Intentional Attention: Insights from the cha cha cha

I took an aerobic dance class yesterday at my fitness center.  We were doing the cha cha cha and a series of steps with lots of turns.  Long ago as a modern dancer I was trained to “spot” when I turned, that is, to focus on one spot during a turn so that I could stay balanced and not get dizzy.  I found myself spotting yesterday as I was doing the cha cha  cha and after one particular turn the gift of my ability to spot left me with a moment of startling clarity.  The insight that came with that clarity was so compelling that I found it difficult to continue dancing for the rest of the class.

So, what was my insight?   When we have an intention to focus our attention in a particular way, we feel present, steady, grounded, clear.  And, this is true despite all the activity swirling around us.   The dance steps I was doing were fast paced.  The music was loud.  There were many other dancers in the room.  New steps were being presented continuously.  In turning, it could so easily have led to my feeling off balance.  But in the moment when I completed that one turn, with a clear focus on my spot, all the frenetic activity around me became still and I was momentarily simply THERE.

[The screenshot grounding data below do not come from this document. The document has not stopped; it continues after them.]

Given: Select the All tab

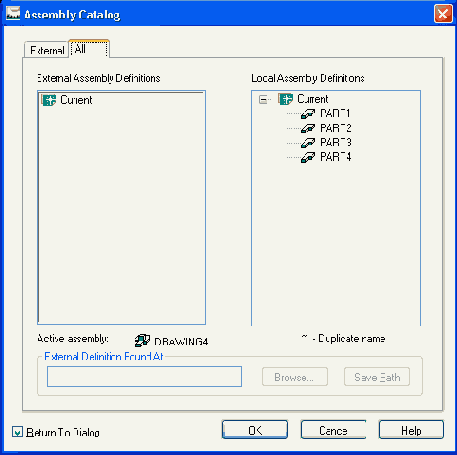Looking at the screenshot, I should point(89,49).
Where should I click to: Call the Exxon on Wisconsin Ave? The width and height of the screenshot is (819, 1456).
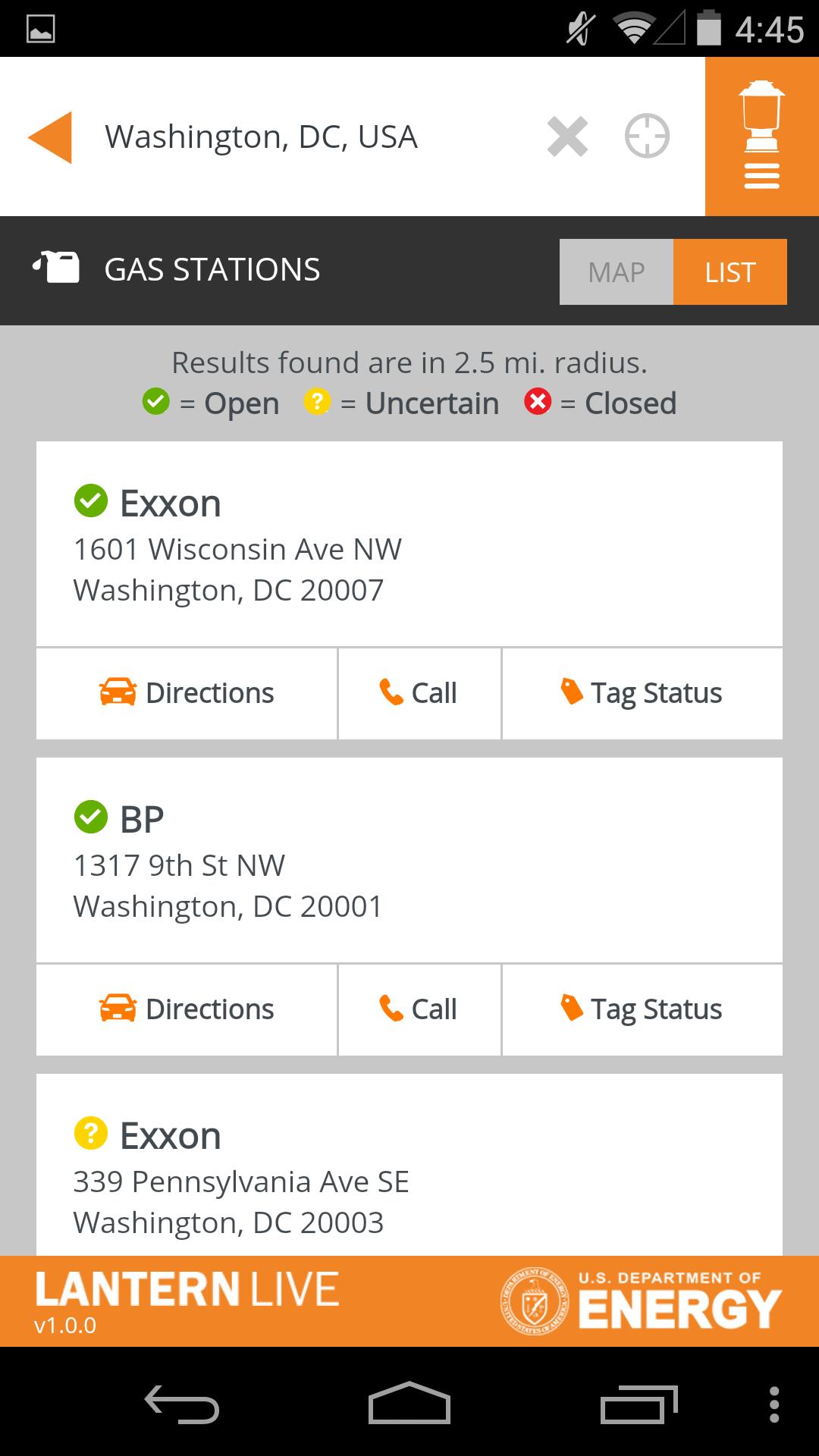pyautogui.click(x=419, y=693)
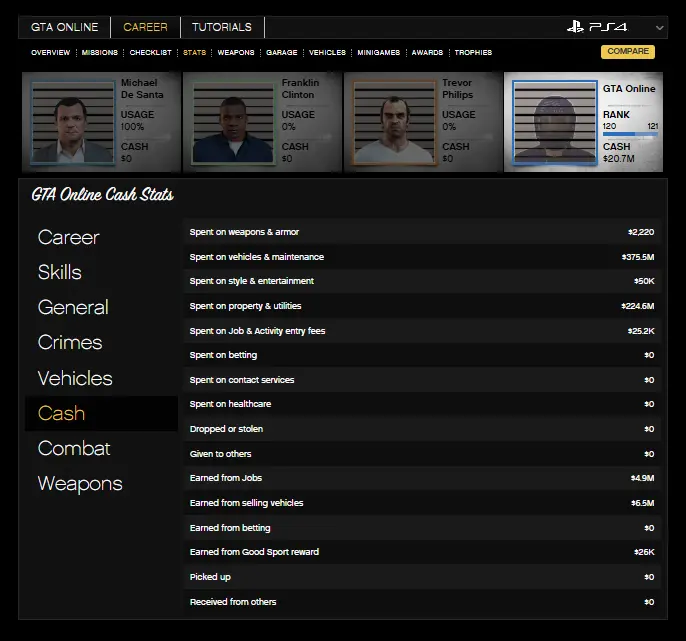Open the GTA Online tab

tap(64, 27)
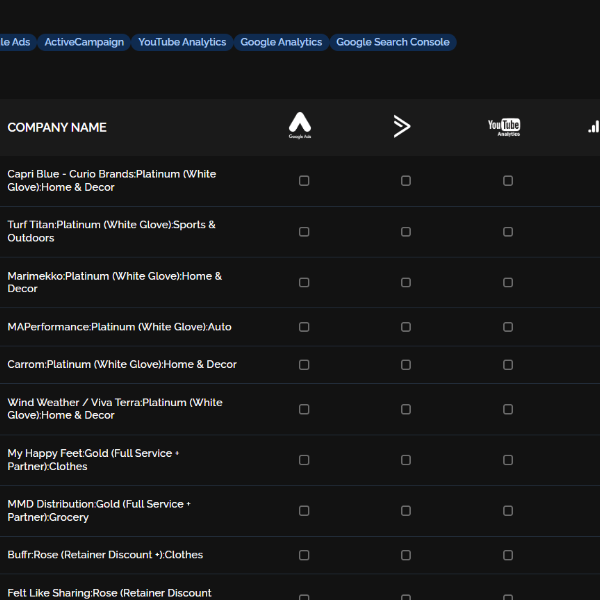The image size is (600, 600).
Task: Check Google Ads box for Capri Blue row
Action: tap(304, 181)
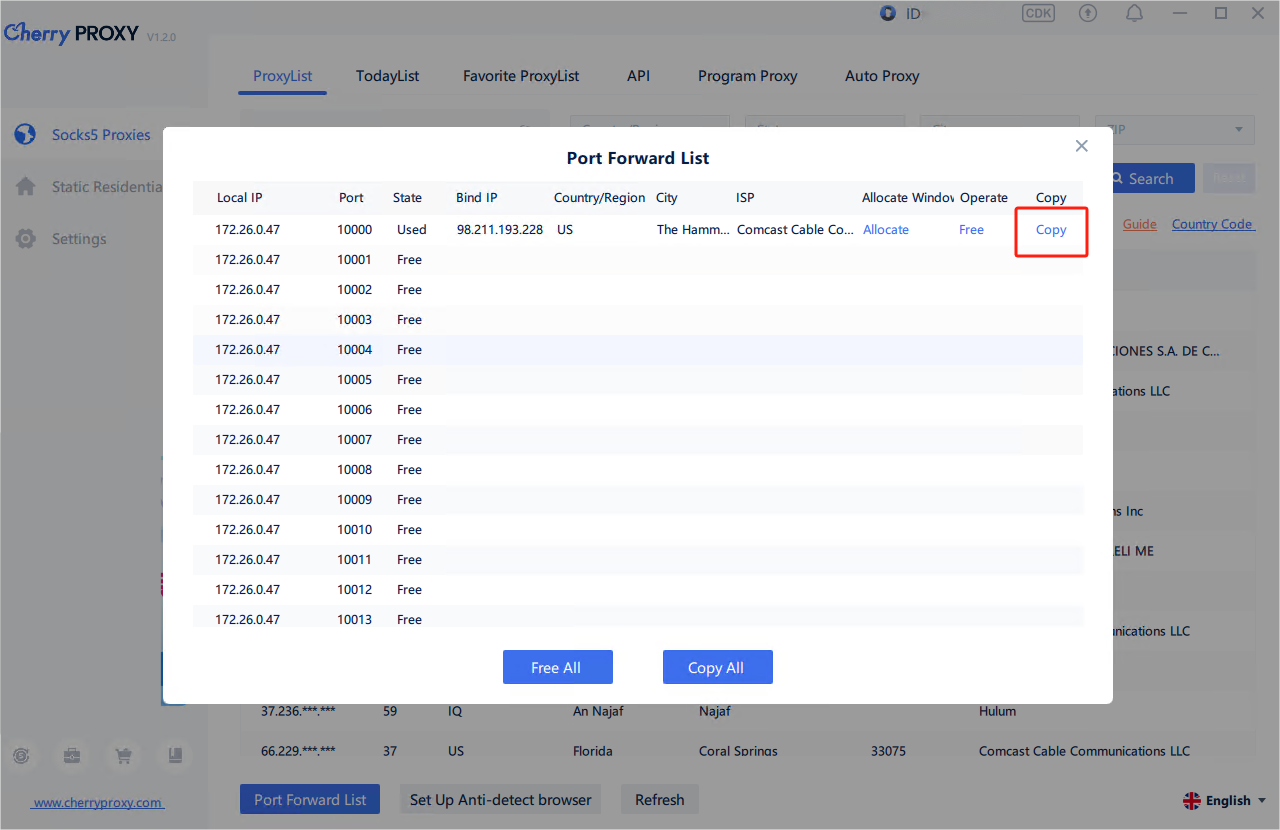Viewport: 1280px width, 830px height.
Task: Click the circular S refresh icon
Action: coord(22,756)
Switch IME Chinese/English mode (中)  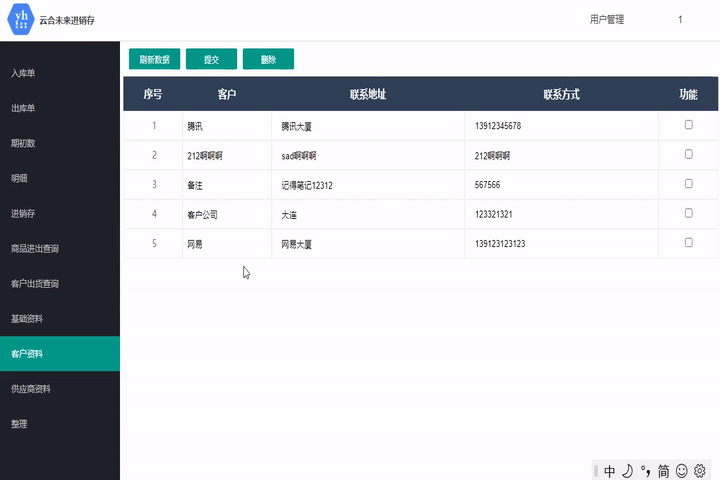(x=610, y=471)
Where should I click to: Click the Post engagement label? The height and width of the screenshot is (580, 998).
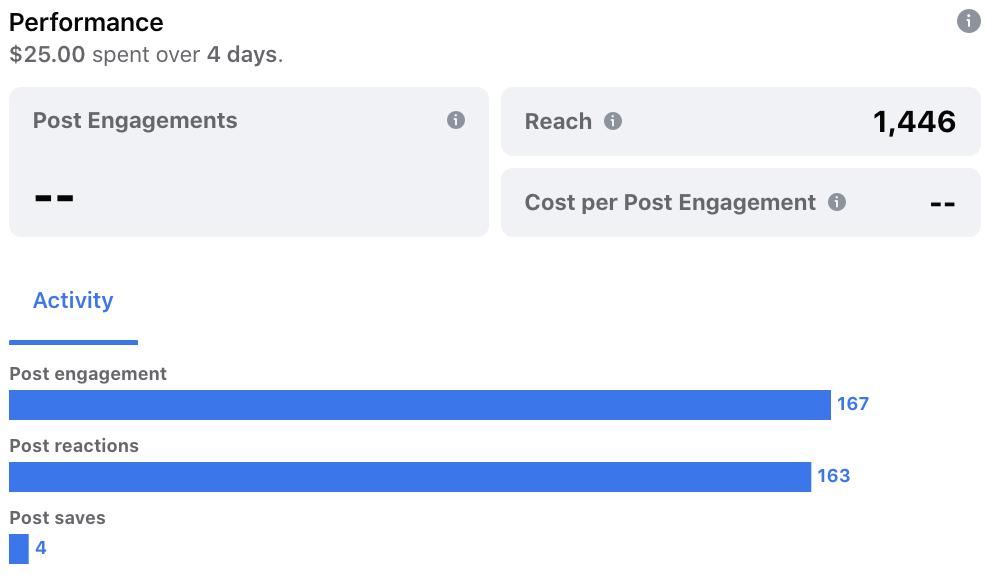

When we feel anxious, we often have a feeling that there’s too much swirling around us and we find ourselves in an ongoing state of imbalance.  This is particular true when we are doing an important presentation in the throes of a fear of public speaking.  In these moments, our mental state creates an experience of chaos and we feel out of control.

In those moments of high anxiety, the physiological stress response kicks in and we are thrown into survival mode.  One manifestation of that internal “fight or flight” state is that our eyes rapidly scan our environment as we become hypervigilant.

In a speaking situation this translates into what I call the “radar” scan – we continuously look around the room without really seeing anyone. To use my dance “spot” analogy, this is the equivalent of not focusing on anything when we turn, which leads to falling off balance and feeling dizzy. The net result of this experience is that we amplify the fear that was already there.

In my years as a public speaking presence coach, I have found that letting our gaze rest quietly on one person at a time as we speak (what some would call “eye contact”) with a conscious intention to truly see the person we are looking at, has the same effect as the “spot” has in a dance turn.  In a way that might seem quite paradoxical, this gentle focus of our attention on a single person at a time instead of the “crowd”, calms us down, steadies us, brings clarity in the moment, brings us into balance, keeps us from feeling dizzy, slows us down.

And, it has another benefit… Our audience feels invited in, included, important.  They feel attended to and so become more interested in what we have to say.